• WHAT THE TASK REQUIRES
For the entries that follow, restate word for word the line containing "The image size is (356, 197).", the line containing "Screen dimensions: 431x242", and every line that lies between them.

DATA TO EXAMINE: Begin

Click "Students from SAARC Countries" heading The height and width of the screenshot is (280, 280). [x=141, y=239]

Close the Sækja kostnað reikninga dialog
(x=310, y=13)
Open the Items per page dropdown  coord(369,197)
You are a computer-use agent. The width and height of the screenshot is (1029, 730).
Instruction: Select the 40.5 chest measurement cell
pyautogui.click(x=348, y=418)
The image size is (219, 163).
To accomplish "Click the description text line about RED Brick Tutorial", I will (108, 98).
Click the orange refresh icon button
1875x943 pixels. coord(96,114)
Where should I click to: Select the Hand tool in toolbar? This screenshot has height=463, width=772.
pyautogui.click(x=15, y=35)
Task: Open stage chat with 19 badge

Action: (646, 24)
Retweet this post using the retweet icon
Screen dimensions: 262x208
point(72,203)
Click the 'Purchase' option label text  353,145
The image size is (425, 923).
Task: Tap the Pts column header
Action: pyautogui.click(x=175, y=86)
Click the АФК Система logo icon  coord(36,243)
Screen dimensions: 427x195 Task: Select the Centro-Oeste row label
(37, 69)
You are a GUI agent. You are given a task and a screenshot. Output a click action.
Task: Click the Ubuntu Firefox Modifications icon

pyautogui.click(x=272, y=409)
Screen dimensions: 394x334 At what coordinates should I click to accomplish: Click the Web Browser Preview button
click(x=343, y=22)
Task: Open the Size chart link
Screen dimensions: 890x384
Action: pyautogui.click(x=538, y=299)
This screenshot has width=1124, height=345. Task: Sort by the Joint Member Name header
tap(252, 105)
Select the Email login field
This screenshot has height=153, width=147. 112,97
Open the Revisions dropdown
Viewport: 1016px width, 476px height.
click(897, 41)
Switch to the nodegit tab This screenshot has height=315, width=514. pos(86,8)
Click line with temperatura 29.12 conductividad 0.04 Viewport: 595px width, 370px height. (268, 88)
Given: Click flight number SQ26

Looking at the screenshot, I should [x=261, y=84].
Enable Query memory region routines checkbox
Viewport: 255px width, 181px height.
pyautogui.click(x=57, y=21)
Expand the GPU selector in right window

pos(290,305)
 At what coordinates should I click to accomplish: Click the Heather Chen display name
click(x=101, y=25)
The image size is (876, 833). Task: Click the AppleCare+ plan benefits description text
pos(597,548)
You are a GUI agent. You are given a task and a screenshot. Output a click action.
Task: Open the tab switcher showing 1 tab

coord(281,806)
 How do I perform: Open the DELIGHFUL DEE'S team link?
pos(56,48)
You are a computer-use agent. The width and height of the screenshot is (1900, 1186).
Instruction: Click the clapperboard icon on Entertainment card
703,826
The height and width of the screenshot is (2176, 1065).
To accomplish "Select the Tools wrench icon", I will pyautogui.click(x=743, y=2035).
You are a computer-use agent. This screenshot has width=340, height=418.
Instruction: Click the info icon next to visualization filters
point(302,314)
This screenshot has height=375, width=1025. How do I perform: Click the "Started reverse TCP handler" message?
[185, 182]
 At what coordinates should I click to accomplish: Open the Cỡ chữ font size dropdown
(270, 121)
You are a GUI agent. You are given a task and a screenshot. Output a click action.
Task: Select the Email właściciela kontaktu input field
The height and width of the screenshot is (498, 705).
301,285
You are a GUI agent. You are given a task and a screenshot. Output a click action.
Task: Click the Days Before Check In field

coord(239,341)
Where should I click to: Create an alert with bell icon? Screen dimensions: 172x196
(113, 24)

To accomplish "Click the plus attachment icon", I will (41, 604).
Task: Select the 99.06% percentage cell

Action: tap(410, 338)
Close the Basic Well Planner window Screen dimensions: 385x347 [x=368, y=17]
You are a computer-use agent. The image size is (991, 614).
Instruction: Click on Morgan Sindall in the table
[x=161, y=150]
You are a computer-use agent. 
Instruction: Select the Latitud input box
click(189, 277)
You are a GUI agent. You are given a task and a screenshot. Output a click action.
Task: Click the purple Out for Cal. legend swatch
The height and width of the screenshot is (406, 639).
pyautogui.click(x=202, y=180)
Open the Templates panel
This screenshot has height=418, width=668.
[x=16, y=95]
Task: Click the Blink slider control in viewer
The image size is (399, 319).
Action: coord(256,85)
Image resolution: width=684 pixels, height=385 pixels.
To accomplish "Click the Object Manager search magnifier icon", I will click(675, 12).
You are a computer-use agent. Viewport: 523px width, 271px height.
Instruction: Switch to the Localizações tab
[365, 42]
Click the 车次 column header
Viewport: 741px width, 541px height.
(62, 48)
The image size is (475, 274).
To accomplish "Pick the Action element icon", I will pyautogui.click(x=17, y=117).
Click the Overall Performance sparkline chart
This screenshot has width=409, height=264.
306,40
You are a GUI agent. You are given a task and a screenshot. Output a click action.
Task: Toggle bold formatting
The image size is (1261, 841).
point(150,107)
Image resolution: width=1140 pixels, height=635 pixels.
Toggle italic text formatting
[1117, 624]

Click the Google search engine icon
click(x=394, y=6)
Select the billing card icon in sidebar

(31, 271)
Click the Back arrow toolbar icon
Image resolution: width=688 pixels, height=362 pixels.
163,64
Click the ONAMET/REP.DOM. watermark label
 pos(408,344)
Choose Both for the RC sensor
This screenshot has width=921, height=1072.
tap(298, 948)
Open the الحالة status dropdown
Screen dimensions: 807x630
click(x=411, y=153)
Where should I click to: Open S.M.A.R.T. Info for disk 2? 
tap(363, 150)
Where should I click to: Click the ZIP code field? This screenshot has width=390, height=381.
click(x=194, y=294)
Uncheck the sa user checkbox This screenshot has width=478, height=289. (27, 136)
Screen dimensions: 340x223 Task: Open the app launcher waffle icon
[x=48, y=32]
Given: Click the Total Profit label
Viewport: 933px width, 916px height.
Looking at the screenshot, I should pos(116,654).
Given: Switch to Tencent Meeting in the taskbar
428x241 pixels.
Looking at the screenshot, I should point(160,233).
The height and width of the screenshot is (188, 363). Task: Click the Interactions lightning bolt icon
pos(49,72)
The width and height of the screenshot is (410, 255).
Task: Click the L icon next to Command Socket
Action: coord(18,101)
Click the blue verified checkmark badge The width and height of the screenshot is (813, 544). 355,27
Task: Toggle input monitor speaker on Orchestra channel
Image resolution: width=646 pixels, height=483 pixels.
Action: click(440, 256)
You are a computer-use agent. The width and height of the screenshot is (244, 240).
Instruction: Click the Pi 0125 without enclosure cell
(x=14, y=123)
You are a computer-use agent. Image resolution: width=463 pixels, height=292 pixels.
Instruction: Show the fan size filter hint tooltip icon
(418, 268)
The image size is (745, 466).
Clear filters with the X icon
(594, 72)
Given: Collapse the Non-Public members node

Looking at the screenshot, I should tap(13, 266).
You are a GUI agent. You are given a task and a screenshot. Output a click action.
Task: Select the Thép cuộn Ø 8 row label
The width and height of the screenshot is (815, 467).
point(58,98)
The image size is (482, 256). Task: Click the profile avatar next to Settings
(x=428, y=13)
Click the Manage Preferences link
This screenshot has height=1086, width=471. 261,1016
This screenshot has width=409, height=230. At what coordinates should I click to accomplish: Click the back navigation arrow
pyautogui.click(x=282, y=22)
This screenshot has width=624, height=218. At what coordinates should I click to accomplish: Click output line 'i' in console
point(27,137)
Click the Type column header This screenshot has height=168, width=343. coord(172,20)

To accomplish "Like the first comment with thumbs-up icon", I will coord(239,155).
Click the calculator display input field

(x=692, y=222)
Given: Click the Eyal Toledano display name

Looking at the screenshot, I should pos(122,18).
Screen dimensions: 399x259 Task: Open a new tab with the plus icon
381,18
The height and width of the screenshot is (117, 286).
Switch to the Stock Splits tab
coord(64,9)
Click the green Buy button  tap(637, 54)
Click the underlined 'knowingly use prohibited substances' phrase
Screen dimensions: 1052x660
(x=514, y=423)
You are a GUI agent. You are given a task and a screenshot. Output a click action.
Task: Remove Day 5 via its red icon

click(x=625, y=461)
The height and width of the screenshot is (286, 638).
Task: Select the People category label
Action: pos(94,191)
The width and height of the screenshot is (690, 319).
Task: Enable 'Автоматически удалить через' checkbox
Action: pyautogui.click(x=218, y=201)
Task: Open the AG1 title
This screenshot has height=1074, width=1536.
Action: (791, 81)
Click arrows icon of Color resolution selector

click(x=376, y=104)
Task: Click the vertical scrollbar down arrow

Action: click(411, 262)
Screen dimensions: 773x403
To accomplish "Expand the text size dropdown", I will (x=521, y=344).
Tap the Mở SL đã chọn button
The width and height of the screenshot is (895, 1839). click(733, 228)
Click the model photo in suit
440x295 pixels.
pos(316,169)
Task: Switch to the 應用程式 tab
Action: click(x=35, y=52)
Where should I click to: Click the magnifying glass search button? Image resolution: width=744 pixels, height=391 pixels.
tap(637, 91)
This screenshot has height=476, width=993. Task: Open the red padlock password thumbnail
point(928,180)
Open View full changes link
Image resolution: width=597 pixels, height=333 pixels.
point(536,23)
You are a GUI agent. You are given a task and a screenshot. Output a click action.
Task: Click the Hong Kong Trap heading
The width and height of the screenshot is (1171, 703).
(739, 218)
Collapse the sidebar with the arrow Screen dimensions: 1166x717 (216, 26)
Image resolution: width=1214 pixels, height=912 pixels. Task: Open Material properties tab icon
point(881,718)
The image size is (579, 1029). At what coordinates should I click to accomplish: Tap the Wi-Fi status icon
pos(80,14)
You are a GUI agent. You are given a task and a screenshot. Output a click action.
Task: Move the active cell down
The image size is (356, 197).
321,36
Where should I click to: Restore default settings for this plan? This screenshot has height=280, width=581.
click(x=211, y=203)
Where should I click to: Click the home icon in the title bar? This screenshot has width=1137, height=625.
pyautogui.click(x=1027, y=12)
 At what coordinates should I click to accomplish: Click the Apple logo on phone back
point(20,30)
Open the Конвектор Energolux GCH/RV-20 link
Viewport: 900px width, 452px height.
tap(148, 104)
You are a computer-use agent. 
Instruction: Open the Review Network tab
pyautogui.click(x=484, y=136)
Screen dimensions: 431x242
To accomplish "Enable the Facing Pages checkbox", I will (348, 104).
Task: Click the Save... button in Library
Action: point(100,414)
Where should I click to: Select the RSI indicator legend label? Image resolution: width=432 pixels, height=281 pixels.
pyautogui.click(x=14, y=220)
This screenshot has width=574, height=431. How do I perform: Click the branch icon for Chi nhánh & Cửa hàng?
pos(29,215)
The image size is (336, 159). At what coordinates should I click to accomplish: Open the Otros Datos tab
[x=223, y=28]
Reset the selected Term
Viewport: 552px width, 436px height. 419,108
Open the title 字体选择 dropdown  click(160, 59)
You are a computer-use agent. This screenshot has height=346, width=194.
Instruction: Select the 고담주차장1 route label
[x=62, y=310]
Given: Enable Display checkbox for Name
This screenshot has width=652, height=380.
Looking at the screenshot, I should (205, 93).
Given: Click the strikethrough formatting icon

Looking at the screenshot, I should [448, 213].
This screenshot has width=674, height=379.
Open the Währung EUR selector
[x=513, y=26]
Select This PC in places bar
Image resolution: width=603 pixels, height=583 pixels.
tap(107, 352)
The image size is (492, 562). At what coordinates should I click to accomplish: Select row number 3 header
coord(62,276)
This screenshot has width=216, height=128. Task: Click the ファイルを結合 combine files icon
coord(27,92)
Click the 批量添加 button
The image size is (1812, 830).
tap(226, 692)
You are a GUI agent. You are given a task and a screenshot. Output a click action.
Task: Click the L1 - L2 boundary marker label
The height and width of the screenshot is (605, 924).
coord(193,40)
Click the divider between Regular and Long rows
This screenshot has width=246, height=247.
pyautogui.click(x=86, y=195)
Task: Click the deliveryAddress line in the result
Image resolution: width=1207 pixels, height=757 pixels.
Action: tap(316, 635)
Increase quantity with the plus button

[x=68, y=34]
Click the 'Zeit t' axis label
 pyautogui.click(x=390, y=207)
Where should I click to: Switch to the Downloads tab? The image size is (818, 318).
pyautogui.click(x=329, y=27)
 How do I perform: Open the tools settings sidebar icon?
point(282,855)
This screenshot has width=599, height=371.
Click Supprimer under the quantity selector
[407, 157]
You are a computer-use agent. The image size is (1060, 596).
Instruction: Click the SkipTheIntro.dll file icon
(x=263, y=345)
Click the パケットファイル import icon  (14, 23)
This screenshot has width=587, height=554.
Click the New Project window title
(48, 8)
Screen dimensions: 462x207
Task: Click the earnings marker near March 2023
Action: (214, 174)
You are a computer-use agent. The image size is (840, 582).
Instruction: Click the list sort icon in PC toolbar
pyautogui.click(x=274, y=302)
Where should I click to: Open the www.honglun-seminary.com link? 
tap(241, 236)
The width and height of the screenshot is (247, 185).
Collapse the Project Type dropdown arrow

DATA TO EXAMINE: End

• RESPONSE TO THIS TASK
The image size is (356, 197).
321,36
Where should I click to: Restore default settings for this plan? This screenshot has height=280, width=581.
click(x=211, y=203)
Where should I click to: Click the home icon in the title bar? This screenshot has width=1137, height=625.
pyautogui.click(x=1027, y=12)
 At what coordinates should I click to accomplish: Click the Apple logo on phone back
point(20,30)
Open the Конвектор Energolux GCH/RV-20 link
Viewport: 900px width, 452px height.
tap(148, 104)
You are a computer-use agent. 
Instruction: Open the Review Network tab
pyautogui.click(x=484, y=136)
Screen dimensions: 431x242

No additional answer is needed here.